**ТЕКСТ ДЛЯ ЧТЕНИЯ**
※ ※ ※

Читаем Конец времени композиторов полностью

Ответ на поставленный вопрос напрашивается сам собой: известная нам теоретическая концепция Октоиха, абстрагированная в звукорядную плоскость, ни в коем случае не отражает уровень ладового сознания монодийной эпохи, но представляет собой порождение новой эпохи — эпохи многоголосия, а точнее говоря, эпохи контрапунктического многоголосия, или проще — эпохи контрапункта. И здесь мы подходим к проблеме различных оперативных пространств, ибо понятия монодии и контрапункта самым непосредственным образом связаны с этой проблемой. Когда мы говорим о системе модальной формульности и о системе октавных звукорядов, то говорим о различных видах звукового материала. Наличие различных видов звукового материала влечет за собой наличие различных пространств, в которых эти виды звукового материала могли бы существовать и структурироваться сообразно своей природе. С другой стороны, именно пространства различной природы и различной метрики обеспечивают само существование различных видов звукового материала. Таким образом, звуковой материал и оперативное пространство представляют собой нерасторжимое взаимообуславливающее единство, а это значит, что каждому виду звукового материала должно соответствовать свое оперативное пространство и каждому пространству соответствует свой вид звукового материала. Ответ на вопрос, поставленный Н.И.Ефимовой, столь однозначно прост именно потому, что в нем речь идет о соответствии вида звукового материала «своему» пространству. Система формульной модальности может существовать только в условиях монодического пространства, а система октавных звукорядов неразрывно связана с пространством контрапункта. Вот почему становление системы октавных звукорядов и процесс рационализации системы Октоиха нельзя рассматривать в отрыве от становления нового, контрапунктического, пространства.

Пространство монодии есть всего лишь частный случай пространства иконы, более того — оно может рассматриваться как звуковая ипостась пространства иконы. В целостности и монолитности монодии чудо теозиса, или обожения, находит наиболее полное и адекватное выражение. Только в условиях монодического пространства, только в условиях единого синергийного потока модусная модель может наиболее чисто и полно удостоверять себя в конкретном варианте мелодии, а каждый новый мелодический вариант — удостоверять себя в модусной модели, в результате чего монодия может быть рассматриваема как сама себя удостоверяющая достоверность спасения. Ослабление силы жития, о котором уже много писалось, и следующее за этим ослабление силы достоверности спасения приводят к тому, что наряду с пространством монодии начинает существовать новое пространство — пространство контрапункта, которое как бы компенсирует недостаточность, образующуюся в результате «истончения» и ослабления пространства монодии.

※ ※ ※

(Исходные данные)
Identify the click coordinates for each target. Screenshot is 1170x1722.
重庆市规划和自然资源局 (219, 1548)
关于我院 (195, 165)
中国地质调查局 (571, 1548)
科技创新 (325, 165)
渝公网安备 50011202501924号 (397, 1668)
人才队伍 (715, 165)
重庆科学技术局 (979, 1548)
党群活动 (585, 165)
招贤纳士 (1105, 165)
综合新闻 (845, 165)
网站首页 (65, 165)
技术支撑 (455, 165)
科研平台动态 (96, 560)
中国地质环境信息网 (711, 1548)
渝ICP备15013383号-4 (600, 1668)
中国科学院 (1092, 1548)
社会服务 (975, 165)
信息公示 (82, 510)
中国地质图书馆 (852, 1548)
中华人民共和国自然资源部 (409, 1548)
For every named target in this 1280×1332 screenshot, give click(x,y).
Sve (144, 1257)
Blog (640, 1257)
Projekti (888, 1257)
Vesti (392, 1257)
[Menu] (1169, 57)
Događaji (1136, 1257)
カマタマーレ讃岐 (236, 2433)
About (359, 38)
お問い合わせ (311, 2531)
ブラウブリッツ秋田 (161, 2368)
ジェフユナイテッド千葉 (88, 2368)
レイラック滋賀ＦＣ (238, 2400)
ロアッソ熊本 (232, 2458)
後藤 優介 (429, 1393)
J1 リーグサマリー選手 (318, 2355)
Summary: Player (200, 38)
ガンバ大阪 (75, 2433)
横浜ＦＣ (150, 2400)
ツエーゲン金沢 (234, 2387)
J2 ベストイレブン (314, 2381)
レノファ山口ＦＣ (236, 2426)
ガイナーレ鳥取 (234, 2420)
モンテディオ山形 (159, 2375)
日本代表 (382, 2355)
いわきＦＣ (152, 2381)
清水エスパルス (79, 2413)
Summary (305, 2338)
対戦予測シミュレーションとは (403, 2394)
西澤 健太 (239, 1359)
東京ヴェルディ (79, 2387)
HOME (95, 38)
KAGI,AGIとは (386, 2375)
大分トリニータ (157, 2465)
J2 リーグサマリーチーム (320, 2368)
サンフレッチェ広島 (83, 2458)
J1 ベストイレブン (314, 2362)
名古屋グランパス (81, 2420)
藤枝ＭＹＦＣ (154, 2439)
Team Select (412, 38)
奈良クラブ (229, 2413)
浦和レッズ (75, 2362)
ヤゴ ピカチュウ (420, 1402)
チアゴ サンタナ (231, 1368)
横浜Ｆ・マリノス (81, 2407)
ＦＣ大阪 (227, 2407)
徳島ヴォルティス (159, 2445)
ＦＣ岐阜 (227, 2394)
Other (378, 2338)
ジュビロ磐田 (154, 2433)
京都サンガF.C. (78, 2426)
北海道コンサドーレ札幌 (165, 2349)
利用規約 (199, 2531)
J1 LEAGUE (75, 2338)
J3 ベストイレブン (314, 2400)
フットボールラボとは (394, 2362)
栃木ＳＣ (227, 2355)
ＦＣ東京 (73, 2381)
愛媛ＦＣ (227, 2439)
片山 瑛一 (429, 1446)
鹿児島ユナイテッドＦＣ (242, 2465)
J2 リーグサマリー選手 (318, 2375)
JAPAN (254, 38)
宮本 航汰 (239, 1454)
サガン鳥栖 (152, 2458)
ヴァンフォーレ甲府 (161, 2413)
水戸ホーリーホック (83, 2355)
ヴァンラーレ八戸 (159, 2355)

※ ※ ※

**УСЛОВИЕ ЗАДАНИЯ**
Переведите на английский язык предложение из текста о монодии и контрапункте: «Система формульной модальности может существовать только в условиях монодического пространства, а система октавных звукорядов неразрывно связана с пространством контрапункта».

**ОТВЕТ**
The system of formulaic modality can exist only under the conditions of monodic space, while the system of octave scales is inseparably bound up with the space of counterpoint.